The ongoing refugee crisis facing Europe could cause big trouble for Greece as it seeks to address problems with its bailout programme from the IMF and ECB, and make a series of repayments over the year.
In a note from economist Fabio Balboni, HSBC warns that the refugee crisis, along with its humanitarian costs, could also be very costly for Greece when it comes to making a large repayment on its bailout in July.
Over the weekend, a deal between the EU and Turkey to allow Greece to start sending refugees back to their homelands if certain conditions aren’t fulfilled, came into force. There are concerns however over how effective the deal will be and how long it will take to implement. Here’s HSBC (emphasis ours):
The closure of the Western Balkans route means there are now almost 50,000 refugees stuck at the Greek border. This adds to the fiscal costs for the government, and is also exposing the divergences between Syriza and the junior party in government, far-right Independent Greeks. A deal was struck on March 18 between the EU and Turkey to send the refugees back to Turkey, but implementation could take time, and it is uncertain whether it will be enough to stem the influx of migrants.
One of the big concerns facing Greece, HSBC says, is that the biggest debt repayment the country will have to make in 2016 comes in July, when a combination of bailout repayments and interest payments to both the ECB and the IMF worth more than €3 billion is due. That, as HSBC points out, coincides with the period of the year when the inflow of refugees was reaching its highest peak in 2015.
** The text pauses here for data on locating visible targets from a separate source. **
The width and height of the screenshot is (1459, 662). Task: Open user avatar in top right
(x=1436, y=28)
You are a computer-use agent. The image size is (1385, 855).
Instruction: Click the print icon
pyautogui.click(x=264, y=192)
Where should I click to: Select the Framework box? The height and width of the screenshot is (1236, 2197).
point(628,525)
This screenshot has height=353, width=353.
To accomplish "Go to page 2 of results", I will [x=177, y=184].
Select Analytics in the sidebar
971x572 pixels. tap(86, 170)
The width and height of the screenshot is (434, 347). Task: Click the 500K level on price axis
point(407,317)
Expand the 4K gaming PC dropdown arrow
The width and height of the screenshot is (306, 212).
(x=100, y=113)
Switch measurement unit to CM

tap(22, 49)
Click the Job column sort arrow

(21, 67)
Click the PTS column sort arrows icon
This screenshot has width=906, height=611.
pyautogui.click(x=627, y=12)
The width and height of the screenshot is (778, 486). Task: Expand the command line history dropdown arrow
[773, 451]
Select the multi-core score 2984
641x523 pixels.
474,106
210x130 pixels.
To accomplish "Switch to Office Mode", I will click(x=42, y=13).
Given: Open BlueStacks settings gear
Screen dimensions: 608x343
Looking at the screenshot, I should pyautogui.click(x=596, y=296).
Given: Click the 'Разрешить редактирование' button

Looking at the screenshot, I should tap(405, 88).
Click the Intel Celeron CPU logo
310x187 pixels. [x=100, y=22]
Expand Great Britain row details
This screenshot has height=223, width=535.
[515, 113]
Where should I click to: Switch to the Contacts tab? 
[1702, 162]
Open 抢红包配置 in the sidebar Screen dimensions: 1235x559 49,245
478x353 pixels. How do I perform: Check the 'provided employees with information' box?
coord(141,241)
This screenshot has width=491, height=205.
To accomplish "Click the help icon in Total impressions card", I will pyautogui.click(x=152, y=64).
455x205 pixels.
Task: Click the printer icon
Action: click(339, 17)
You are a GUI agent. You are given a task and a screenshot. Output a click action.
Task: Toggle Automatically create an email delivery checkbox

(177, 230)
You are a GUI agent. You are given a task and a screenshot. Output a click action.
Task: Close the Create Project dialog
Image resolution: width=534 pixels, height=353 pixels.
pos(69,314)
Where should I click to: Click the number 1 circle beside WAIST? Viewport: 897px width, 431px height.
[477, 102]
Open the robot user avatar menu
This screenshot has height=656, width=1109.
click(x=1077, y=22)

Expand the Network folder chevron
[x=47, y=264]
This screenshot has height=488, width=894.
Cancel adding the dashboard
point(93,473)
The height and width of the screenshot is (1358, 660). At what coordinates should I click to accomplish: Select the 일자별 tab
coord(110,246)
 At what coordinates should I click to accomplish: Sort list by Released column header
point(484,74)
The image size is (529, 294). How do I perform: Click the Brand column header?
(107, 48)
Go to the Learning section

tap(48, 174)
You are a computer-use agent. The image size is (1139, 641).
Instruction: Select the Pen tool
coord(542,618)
If this influx happens again, it could cause big problems. As HSBC writes: “Tensions could reach a peak by the summer, when Greece has to repay some €3 billion in debt and interest to the ECB (July 20), and when last year the influx of migrants was at its highest.”
Here’s are the charts:
One of the big problems, HSBC says, that the refugee crisis could cause to Greece is that it may end up costing the country far more than is currently expected. Here’s HSBC again (emphasis ours):
Recognising the risk of a “brewing humanitarian crisis,” the EU has agreed to implement a new set of measures to support Greece. This entails €700 million of funds over three years, of which €300 million (0.2% of GDP) in the first year, promising that funds will be mobilised “as quickly as possible.” However, the Greek Central Bank governor Yannis Stournaras had previously warned of costs of €600 million this year, adding that “that estimate was based on the presumption that Greece was only a transit nation, but if now we have to host a large number of refugees” and it “will have to be revised” as more people could end up staying in Greece.
German government estimates suggest that each refugee in Germany requires support of around €13,000 a year. If arrivals continue at the current rate and the Western Balkans route remains closed, the costs for the Greek government could reach €4 billion (2% of GDP) per year by the summer, much higher than Mr Stournaras’ initial estimate.
So instead of costing €600 million, the refugee crisis may cost more than €4 billion this year. For a country that is in the middle of a debt crisis, that could be very bad news. As HSBC puts it “a further deterioration of the refugee crisis in Greece would put additional strain on its public finances, making it even harder to implement the programme.” The bank adds that unless “a permanent and coherent solution to the crisis” is found “Greece could end up paying a very high price.”